■ Objective:
Copy the following material line for line, with nothing changed.

■ ■ ■ ■ ■ ■ ■

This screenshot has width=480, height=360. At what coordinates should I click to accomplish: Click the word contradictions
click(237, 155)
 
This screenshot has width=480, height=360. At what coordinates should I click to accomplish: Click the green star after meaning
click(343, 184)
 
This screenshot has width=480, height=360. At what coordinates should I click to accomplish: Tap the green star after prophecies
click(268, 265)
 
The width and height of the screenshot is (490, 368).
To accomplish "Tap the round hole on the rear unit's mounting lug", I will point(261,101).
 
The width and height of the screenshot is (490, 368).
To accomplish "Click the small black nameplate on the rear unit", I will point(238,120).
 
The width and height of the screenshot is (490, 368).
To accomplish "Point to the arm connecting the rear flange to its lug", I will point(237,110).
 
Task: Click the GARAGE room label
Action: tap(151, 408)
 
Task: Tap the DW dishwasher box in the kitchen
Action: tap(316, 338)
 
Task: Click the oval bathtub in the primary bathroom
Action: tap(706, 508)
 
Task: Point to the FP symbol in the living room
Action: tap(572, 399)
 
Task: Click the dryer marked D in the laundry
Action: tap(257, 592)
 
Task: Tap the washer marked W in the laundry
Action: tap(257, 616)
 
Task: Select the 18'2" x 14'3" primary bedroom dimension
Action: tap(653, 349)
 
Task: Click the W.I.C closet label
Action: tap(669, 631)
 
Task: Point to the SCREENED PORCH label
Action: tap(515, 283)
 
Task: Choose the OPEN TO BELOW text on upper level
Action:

■ ■ ■ ■ ■ ■ ■

■ Expected output:
This screenshot has width=480, height=360. At what coordinates should I click to accomplish: Click the word contradictions
click(237, 155)
 
This screenshot has width=480, height=360. At what coordinates should I click to accomplish: Click the green star after meaning
click(343, 184)
 
This screenshot has width=480, height=360. At what coordinates should I click to accomplish: Tap the green star after prophecies
click(268, 265)
 
The width and height of the screenshot is (490, 368).
To accomplish "Tap the round hole on the rear unit's mounting lug", I will point(261,101).
 
The width and height of the screenshot is (490, 368).
To accomplish "Click the small black nameplate on the rear unit", I will point(238,120).
 
The width and height of the screenshot is (490, 368).
To accomplish "Point to the arm connecting the rear flange to its lug", I will point(237,110).
 
Task: Click the GARAGE room label
Action: tap(151, 408)
 
Task: Tap the DW dishwasher box in the kitchen
Action: tap(316, 338)
 
Task: Click the oval bathtub in the primary bathroom
Action: tap(706, 508)
 
Task: Point to the FP symbol in the living room
Action: tap(572, 399)
 
Task: Click the dryer marked D in the laundry
Action: tap(257, 592)
 
Task: Tap the washer marked W in the laundry
Action: tap(257, 616)
 
Task: Select the 18'2" x 14'3" primary bedroom dimension
Action: tap(653, 349)
 
Task: Click the W.I.C closet label
Action: tap(669, 631)
 
Task: Point to the SCREENED PORCH label
Action: tap(515, 283)
 
Task: Choose the OPEN TO BELOW text on upper level
Action:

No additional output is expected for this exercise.